Ayckbourn was by now regarded as capable of making a popular audience laugh whilst exploring his subjects with a kindly objectivity that could cast a dark shadow over the laughter. He was frequently compared to Neil Simon, the equally successful American comic dramatist. But it has often been pointed out that, though they are both theatrical craftsmen of great skill, they work in quite different ways.
Simon is the master of the one-liner joke; Ayckbourn tries to edit out such jokes. Laughter in the English writer's plays comes from what characters do because of who they are and because they are at the mercy of each other, and of circumstance. They cannot construct careful barbed verbal responses for selfprotection as Neil Simon's characters can. Simon's background is as a scriptwriter primarily focused on words; Ayckbourn's is as a director, and he relishes working with visual action and actors.
Alan Ayckbourn has always insisted that he is as much a theatre director as he is a playwright. He has been artistic director of the Stephen Joseph Theatre in Scarborough since 1970, with responsibility for directing the majority of plays mounted in any one season and for writing at least one play a year which will keep the organization solvent.
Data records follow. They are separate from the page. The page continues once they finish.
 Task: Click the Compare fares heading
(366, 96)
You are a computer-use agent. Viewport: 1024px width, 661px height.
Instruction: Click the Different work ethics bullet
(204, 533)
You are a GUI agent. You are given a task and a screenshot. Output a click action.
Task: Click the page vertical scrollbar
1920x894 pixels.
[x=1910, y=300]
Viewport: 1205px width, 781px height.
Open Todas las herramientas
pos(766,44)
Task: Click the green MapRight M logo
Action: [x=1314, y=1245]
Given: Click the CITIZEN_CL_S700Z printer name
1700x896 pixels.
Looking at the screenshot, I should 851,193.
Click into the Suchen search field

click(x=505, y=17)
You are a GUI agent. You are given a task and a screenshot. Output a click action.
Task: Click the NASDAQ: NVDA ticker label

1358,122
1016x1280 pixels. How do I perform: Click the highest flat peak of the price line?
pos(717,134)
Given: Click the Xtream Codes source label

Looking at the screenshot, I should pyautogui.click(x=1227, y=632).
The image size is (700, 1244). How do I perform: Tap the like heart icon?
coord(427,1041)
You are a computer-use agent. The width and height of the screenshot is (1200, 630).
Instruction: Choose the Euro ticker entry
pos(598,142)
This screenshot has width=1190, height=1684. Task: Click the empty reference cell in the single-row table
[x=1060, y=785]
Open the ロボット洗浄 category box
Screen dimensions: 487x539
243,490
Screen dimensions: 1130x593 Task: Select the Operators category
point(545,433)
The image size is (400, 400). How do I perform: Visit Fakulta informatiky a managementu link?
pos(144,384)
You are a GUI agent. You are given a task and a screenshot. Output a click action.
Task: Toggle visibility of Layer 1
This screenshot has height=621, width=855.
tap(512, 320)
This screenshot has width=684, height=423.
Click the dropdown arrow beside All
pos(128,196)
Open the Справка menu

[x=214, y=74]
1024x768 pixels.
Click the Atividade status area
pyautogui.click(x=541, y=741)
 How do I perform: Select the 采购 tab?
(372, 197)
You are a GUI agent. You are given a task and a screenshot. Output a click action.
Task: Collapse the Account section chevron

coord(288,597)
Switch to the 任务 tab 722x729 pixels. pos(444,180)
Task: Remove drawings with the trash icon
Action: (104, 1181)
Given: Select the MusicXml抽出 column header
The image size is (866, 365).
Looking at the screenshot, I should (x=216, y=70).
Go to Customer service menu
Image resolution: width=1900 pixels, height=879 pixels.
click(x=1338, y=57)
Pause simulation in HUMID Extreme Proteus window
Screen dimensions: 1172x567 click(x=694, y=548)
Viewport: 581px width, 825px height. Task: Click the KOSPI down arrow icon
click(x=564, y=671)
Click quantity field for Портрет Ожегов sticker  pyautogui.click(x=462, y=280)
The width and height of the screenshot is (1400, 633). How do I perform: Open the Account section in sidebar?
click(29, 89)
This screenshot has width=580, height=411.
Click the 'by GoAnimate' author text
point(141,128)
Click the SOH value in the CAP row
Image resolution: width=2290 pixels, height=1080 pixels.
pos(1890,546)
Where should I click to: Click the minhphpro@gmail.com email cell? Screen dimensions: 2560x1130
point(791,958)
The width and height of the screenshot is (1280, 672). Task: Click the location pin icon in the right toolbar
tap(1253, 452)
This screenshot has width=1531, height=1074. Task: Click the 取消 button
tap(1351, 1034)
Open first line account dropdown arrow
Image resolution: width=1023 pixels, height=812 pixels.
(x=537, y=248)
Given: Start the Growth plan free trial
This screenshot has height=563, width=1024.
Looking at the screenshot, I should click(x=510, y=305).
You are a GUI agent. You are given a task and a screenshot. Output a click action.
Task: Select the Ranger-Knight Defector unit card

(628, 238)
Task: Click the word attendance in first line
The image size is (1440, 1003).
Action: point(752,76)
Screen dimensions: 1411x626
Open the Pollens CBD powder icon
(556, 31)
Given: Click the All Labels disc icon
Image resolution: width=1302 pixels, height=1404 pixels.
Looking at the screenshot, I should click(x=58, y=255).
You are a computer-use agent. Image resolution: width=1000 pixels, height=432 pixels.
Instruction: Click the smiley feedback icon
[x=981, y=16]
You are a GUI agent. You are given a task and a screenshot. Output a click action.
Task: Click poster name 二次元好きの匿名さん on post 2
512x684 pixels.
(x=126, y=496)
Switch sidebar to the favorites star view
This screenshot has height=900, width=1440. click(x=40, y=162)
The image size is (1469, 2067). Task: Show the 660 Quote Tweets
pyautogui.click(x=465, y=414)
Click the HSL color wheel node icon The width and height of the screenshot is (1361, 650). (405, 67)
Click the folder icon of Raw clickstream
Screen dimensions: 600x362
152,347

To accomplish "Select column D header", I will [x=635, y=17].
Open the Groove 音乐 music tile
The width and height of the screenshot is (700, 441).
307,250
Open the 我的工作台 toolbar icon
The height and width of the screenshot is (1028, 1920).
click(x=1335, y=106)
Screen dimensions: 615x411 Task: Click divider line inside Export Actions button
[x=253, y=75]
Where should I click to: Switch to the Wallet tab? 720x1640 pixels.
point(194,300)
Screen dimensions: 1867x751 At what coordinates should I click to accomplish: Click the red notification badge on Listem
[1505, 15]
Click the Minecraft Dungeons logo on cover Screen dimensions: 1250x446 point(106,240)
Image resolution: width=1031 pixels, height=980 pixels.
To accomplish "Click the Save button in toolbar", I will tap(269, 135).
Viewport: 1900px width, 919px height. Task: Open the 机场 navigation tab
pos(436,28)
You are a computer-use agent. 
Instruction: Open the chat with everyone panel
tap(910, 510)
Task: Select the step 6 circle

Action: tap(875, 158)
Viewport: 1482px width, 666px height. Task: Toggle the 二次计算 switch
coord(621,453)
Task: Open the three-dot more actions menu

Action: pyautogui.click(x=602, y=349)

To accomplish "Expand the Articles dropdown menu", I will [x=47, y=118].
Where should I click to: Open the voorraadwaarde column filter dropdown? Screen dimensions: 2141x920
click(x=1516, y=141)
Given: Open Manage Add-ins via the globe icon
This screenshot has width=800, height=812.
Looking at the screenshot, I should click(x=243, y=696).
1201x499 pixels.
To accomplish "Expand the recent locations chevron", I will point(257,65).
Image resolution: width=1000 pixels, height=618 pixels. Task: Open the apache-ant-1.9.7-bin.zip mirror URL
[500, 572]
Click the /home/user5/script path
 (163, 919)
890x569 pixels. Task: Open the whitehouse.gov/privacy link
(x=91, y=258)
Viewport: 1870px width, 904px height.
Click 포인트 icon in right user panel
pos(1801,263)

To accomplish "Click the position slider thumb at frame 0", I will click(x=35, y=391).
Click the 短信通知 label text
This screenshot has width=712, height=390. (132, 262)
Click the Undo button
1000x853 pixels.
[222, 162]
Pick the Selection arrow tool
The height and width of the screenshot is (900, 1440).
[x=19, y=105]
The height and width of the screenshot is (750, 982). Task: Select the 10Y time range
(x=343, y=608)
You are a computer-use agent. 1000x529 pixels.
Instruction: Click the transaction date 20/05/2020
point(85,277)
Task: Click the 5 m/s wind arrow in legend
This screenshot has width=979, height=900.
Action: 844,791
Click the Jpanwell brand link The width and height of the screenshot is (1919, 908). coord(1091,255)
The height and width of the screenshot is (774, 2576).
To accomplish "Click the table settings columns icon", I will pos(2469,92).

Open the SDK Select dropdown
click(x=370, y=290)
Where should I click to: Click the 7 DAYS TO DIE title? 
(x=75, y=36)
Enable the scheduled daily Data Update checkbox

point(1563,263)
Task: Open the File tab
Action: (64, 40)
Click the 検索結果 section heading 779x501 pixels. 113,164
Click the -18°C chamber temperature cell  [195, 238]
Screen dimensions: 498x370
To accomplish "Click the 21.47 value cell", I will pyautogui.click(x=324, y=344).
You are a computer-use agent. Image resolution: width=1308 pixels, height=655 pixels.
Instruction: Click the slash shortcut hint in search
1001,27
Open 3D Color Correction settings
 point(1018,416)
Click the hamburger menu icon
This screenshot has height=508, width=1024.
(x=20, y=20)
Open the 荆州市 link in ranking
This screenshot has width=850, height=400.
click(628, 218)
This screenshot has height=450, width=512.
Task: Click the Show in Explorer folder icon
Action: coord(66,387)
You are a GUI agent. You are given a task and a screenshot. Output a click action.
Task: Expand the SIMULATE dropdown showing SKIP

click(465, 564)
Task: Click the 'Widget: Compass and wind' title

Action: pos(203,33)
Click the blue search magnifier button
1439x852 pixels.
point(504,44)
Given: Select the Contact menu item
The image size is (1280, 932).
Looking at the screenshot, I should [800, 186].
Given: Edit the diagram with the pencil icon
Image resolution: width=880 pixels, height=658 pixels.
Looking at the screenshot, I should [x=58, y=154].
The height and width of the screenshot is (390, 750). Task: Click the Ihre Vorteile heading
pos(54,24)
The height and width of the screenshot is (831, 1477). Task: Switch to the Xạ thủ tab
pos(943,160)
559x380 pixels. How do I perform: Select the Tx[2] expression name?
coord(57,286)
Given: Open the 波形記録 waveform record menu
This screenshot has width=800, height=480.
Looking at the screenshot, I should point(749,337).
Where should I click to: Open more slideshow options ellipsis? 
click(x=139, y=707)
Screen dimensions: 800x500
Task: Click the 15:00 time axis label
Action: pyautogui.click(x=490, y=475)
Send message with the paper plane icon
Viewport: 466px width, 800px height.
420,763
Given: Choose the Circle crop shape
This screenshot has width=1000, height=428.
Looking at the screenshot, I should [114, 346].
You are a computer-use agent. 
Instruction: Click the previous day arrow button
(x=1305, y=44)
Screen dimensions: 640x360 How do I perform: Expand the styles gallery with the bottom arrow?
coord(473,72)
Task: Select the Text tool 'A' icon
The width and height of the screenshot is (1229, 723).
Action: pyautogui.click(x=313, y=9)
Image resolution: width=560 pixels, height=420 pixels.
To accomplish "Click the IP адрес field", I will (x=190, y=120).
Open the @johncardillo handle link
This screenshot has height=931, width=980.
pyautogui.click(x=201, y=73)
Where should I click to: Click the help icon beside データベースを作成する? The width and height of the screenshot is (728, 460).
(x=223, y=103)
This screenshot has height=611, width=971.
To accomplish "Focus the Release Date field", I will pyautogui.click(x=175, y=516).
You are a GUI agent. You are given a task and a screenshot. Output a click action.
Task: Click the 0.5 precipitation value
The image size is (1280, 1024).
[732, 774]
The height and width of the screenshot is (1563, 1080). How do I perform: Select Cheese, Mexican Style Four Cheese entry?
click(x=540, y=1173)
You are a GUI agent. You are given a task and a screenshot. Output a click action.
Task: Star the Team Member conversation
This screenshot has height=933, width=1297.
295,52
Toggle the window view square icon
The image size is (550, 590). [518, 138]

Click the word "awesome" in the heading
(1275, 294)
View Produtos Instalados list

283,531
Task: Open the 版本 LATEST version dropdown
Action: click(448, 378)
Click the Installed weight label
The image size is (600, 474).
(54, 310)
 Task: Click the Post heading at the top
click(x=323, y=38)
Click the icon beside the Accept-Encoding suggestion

It is this dual role that informs his plays and strengthens them technically. It has given him the opportunity to experiment to a quite remarkable degree. The plays written for the company question the Aristotelian unities of time and place with a mounting disregard for precedent. They become increasingly fluid in both location and time, shifting within both, and challenging the authority of the playwright to dictate narrative structure.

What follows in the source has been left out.